As a crucial pre-treatment part of the Micro Total Analysis Systems, micromixers are widely used in bioengineering, biochemical analysis, chemical detection and other fields. In this study, a novel Tesla micromixer (TSM) with an asymmetrical arrangement is designed. The asymmetrically arranged Tesla units generate significant vortices and localized mixing effects, enhancing the overall mixing efficiency. The effects of obstacle arrangement, geometry, and size on its mixing performance of the micromixer are investigated. The results indicate that fluids of varying concentrations are continuously compressed and collided along the TSM's fluid interface, improving the transverse diffusion effect during the mixing process.

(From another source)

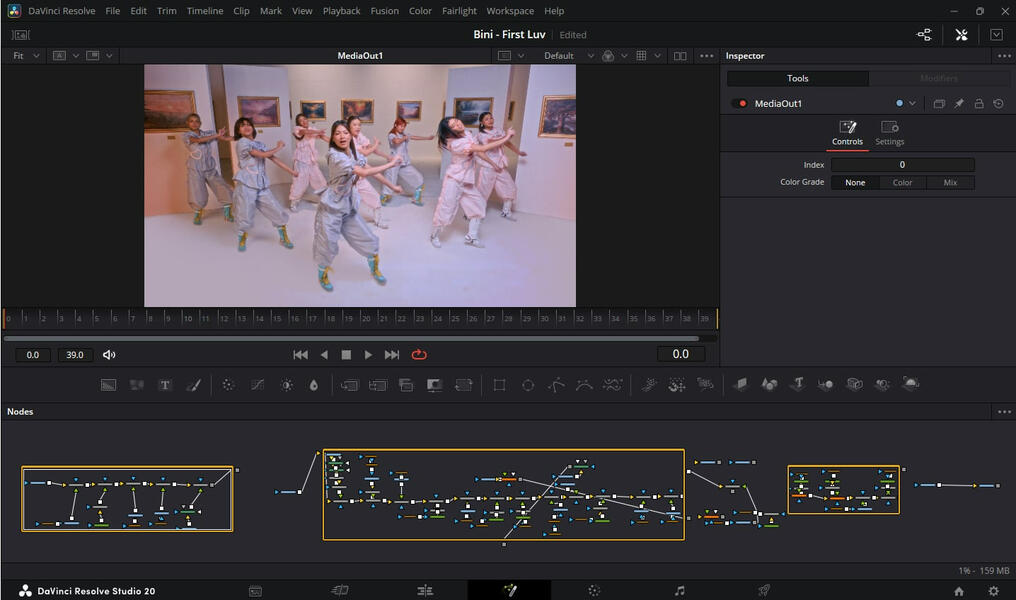The width and height of the screenshot is (1016, 600).
Task: Select the Paint tool
Action: (x=194, y=384)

At Reynolds numbers (Re) between 30 and 100, the TSM achieves a mixing efficiency exceeding 0.7. Compared to other asymmetrically arranged Tesla micromixers, the TSM features a simpler structure and experiences less pressure drop during the mixing process. The two-way arrangement of obstacles is more effective at inducing secondary vortices and enhancing fluid mixing than the one-way arrangement, with triangular obstacles outperforming rhombic and cylindrical ones in promoting fluid mixing. With a bidirectional layout, triangular shape, and obstacle size of D=150 µm, the TSM achieves a mixing index between 0.85 and 0.99 within the Re range of 20 to 100. This research offers valuable insights into the design and optimization of the Tesla micromixer, providing essential guidance for fluid mixing in microfluidic systems.